Gracias a la introducción de dispositivos electrónicos y de video por las vanguardias artísticas de los años sesenta, el espectador se convirtió en usuario, activador, materia electrónica y, en algunos casos, en sustento plástico-electrónico de la obra artística. Pasa de la contemplación a la acción, transformándose en extensión, en interfaz de los componentes electrónicos, materia del arte contemporáneo. Se le da la oportunidad de editar y reeditar la obra de arte, como en una evocación del teatro brechtiano, o de las técnicas de escritura de William Burroughs, o de las composiciones concretas de John Cage. Su papel de espectador es ahora protagónico, pues activa la obra y accede, a través de la interacción, a nuevos y diversos dispositivos de saber.

En Latinoamérica, uno de los pioneros de este paradigma interactivo es Rafael Lozano-Hemmer. Y aunque hace parte de una gran tradición de artistas latinoamericanos como Kosice, Clark, Minujín, etcétera, gran parte de su trabajo e investigación se dedica a los procesos plásticos computacionales y al desarrollo de interfaces físicas que oscilan entre lo colosal y la arquitectura-relacional. En ello involucra la revisión y resignificación de sistemas de control y vigilancia, y la intervención a gran escala en el espacio público (palacios, plazas, iglesias) para la creación de algo que él mismo denomina “antimonumentos”. La escenificación del poder en el espacio público con cañones de luz, de lo cual tenemos superlativas referencias en el arquitecto nazi Albert Speer, o en sus ecos manieristas como la inauguración de una discoteca o un centro comercial, se desenmascaran, o ponen en abismo, gracias a la interfaz diseñada para la gente (espectadores), para la activación de la memoria colectiva a partir de la intervención directa y creativa de usuarios. Si ante el monumento de la voluntad nacionalsocialista o del populismo caudillista las relaciones son verticales y lineales, en el antimonumento de Lozano-Hemmer tenemos una especie de horizontalidad rizomática, o la aparición de capacidades no lineales para llegar a los espectadores. El monumento al caudillo, o al triunfo de la voluntad (formas confusas del césar o del papa romano) pretende invadir el espacio y el espíritu humano: quedarse allí para siempre. El antimonumento de Lozano-Hemmer, instalación efímera de usuarios y dispositivos, supera tiempo y espacio: 800.000 participantes en internet. Acto interactivo y relacional de ocupar espacios públicos sin necesidad de narrativas corporativas: antimonumento.
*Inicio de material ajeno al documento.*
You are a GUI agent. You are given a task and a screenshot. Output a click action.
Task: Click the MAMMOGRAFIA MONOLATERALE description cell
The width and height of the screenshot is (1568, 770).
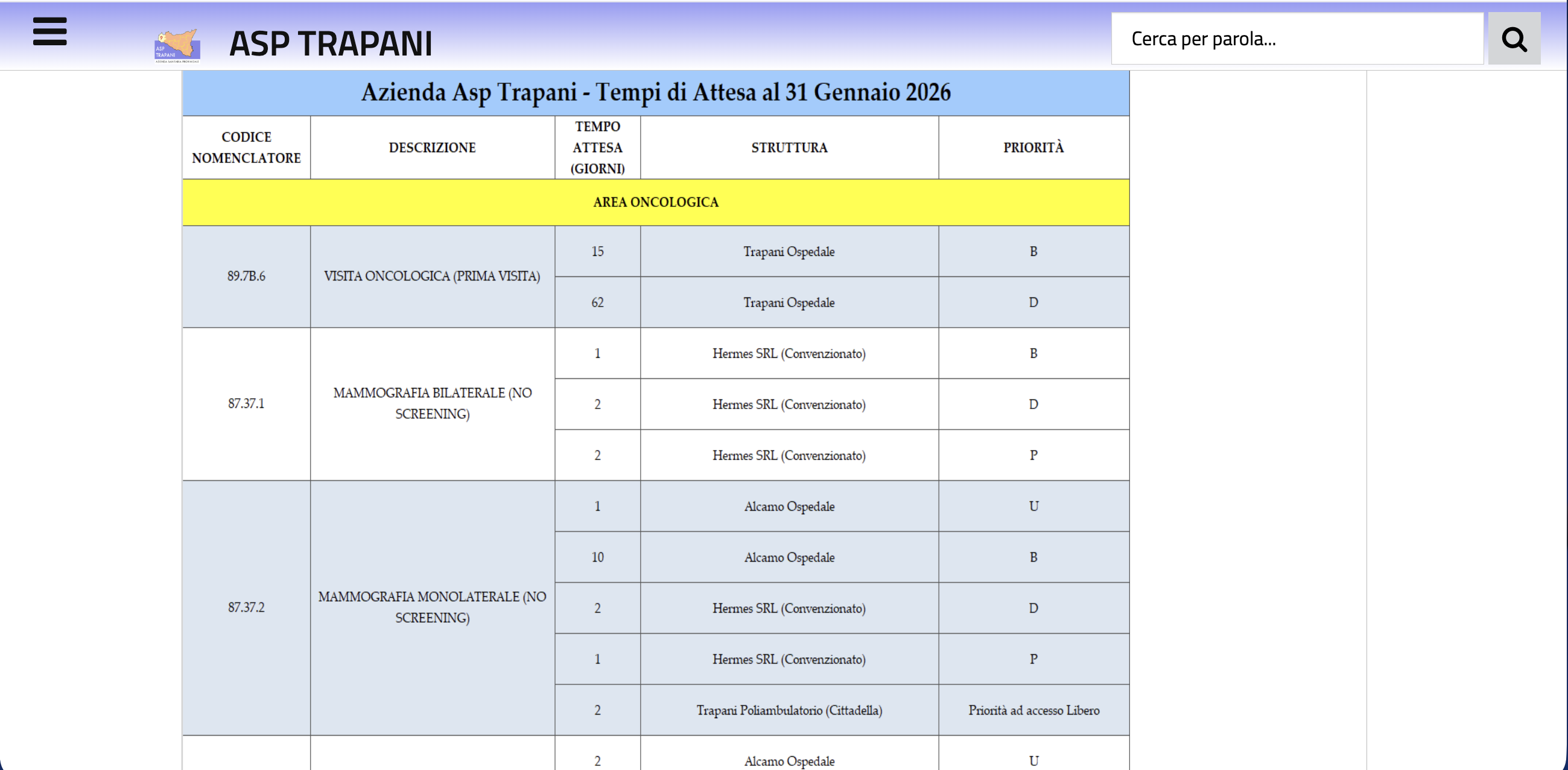pyautogui.click(x=432, y=608)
Si en la fantasmagoría renacentista de Giovanni Battista della Porta la ilusión resultaba de la acción directa del quiromántico, en Lozano-Hemmer esta se libera. Ya no es truco controlado sino conciencia cibernética. El lente inoportuno ya no responde a los intereses del partido, o del gran hermano, sino a los caprichos impredecibles del dispositivo. El pensamiento siniestro se desliga de lo humano reconocible. Ahora la vigilancia depende de una decisión electrónica, digital: la detección predatoria adquiere voluntad propia; un ejecutivo poder de decisión. La ilusión teatral de la linterna mágica reconoce a su tataranieto, el dispositivo cinematográfico o de video, en una relación perturbadora: de su pasado al servicio del hombre, le queda su pericia biométrica; conoce de memoria el cuerpo humano. El dispositivo se convierte en inquisidor. Sin embargo, rasgos, geometría, gestos, formas de identificación y control son subvertidos por el arte. En la obra de este artista las estadísticas, los patrones y sistemas de visualización se afilian a la expresión poética y se sublevan a los antiguos amos: irrupciones en los sistemas de control político y cultural.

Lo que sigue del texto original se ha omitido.